All day I've felt like some great ice-cream scoop has come along and scooped my heart out. It was muggy, but now the rain is beating my washing on the line and there's thunder in the sky near by. I have nothing to say that isn't a disapointment. Chain smoking cigarettes that leave my lips dry but comfort me, a lung-hug, they stop my hands shaking a bit. I'm sorry. I wish I could write you a heroine. My hair and t-shirt are wet from the argument we had outside as the sky split open. Me yelling at him not to go. I was afraid to be alone. Afraid of myself. Feeling dark and full of loathing for the girl who is me. I'm not good at asking for help, even worse at begging. But I did, looking at the cracks on the pavement, the small brown loquats the birds had ravaged, squashed beneath my toes. The space between us filled with rain. I looked up into his face but it was closed, and his eyes were impatient. No understanding. Frustrated, he tried to reassure me that he loved me.
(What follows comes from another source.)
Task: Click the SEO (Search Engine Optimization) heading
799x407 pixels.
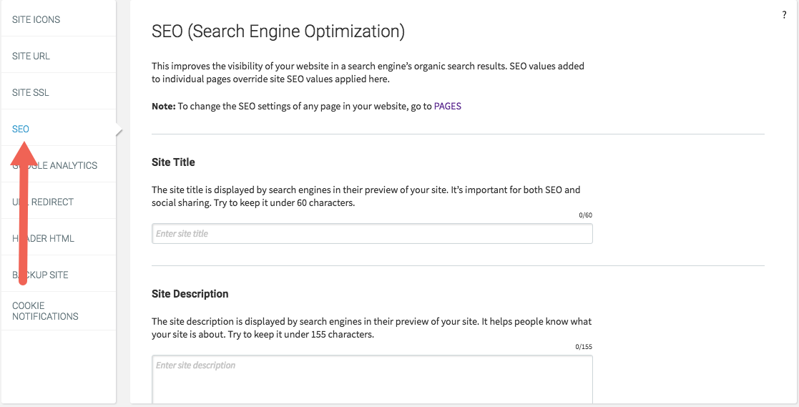Action: (278, 31)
IT'S NOT THAT YOU FUCKHEAD, I KNOW YOU LOVE ME, I'M JUST AFRAID OF DEATH TODAY AND IT'S CALLING MY NAME AND I NEED SOMEONE TO PROTECT ME FROM THE SHADOWS. But it doesn't make sense, even to me, why should it make sense to him?

Sunday, December 09, 2007

So you know

Every morning we pull into the same carpark. stub out our ciggys on the same patch of concrete wall below the no-smoking sign, and push open the heavy doors to the detox clinic. Each day I turn the same water-cooler's plastic lever, foolishly hopeful. Empty. Get swept to a small room through corridors of clutter by a fashion struck young nurse with a nervous too-easy smile and a soft voice. There are three nurses and they are all this way. We sit hands in lap as the opiates dissolve under our tongues. Yes, it's anther detox.

Another fucking detox.

Typing those words something pangs.

Round and round on the merry-go-round. Failure a pit-stop I can't seem to avoid. In fact, I've almost come to expect it, and accept it, with a sickly relief.

Lets keep our minds away from that. Driving home we know where we will stop, heads bowed counting our coins together, linked in routine, nothing needs to be said anymore. It used to be this way with morphine. Now bourbon and colas in the closest park, staring at the blue sky through the leaves.

At some point the day shifts out of focus and another begins.